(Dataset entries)
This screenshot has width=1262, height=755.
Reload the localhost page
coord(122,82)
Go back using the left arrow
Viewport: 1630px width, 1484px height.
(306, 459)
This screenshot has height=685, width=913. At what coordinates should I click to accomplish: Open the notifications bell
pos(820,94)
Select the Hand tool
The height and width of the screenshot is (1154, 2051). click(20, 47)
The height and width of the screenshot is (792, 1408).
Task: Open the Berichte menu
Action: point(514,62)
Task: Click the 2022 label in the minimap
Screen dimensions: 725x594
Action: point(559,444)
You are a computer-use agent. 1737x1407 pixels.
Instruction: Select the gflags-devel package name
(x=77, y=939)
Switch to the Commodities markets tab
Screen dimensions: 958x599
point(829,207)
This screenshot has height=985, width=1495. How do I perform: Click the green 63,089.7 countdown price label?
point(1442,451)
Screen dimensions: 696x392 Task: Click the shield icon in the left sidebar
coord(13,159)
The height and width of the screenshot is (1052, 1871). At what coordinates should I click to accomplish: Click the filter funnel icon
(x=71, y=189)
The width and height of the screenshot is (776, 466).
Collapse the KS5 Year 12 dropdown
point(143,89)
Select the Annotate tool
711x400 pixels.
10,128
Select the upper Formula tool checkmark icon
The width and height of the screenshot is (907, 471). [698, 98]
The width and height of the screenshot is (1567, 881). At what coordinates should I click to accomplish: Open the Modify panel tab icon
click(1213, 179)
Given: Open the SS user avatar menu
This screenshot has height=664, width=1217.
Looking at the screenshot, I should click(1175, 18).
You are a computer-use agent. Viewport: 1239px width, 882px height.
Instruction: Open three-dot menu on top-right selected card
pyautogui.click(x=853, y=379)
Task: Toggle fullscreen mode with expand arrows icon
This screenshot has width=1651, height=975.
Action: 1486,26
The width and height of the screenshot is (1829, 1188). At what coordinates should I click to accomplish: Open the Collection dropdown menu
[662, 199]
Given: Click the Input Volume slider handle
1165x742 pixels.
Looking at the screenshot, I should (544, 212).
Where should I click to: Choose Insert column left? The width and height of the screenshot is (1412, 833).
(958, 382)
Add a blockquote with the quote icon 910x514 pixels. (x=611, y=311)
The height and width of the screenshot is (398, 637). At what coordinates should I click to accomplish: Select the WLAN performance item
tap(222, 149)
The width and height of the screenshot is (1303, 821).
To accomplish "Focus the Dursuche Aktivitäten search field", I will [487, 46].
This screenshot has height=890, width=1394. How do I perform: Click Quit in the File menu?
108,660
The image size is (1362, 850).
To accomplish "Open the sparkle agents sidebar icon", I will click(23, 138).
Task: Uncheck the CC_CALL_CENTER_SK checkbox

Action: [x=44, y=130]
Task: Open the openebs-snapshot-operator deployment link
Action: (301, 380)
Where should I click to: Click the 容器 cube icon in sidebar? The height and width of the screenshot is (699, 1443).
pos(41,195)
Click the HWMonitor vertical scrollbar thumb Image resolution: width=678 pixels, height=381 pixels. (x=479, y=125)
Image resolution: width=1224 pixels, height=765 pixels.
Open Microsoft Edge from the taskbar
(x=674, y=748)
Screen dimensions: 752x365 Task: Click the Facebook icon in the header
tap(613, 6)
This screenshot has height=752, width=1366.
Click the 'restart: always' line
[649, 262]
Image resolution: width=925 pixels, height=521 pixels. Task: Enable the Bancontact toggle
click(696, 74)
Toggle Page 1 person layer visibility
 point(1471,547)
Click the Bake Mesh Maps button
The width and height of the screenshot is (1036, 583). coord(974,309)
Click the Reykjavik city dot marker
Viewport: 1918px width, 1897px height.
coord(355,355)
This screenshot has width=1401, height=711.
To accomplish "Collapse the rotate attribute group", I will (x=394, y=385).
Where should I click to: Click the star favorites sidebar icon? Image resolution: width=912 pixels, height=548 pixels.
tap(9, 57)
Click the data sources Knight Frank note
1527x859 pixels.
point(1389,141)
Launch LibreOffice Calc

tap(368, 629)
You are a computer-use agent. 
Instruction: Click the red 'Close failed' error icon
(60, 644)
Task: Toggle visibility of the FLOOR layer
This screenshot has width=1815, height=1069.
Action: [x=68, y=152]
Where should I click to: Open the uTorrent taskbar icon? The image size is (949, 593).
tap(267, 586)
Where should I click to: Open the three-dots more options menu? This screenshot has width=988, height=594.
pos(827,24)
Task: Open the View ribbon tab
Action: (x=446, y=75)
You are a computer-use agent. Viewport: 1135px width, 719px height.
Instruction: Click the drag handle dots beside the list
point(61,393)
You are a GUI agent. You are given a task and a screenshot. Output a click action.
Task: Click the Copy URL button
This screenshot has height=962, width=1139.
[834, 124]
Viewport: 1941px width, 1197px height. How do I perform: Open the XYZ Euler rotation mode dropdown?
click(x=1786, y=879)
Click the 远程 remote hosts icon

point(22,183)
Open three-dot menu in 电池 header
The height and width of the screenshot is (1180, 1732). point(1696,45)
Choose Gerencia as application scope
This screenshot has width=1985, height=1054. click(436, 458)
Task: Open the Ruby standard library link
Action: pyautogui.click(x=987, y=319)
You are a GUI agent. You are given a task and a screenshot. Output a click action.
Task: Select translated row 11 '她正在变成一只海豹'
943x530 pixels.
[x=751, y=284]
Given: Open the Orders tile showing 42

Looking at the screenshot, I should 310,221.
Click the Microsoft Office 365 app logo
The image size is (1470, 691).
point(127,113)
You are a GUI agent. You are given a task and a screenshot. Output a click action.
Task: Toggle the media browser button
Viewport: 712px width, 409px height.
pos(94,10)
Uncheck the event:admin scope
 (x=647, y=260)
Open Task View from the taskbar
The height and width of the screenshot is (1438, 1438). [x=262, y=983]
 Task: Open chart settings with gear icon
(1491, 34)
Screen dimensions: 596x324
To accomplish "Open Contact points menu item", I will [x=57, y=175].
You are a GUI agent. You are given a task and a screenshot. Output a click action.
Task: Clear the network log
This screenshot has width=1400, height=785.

## WHAT YOU NEED TO DO
Determine how many lines of the data above hold the word "computer". Output that number only.

## ANSWER SPACE
4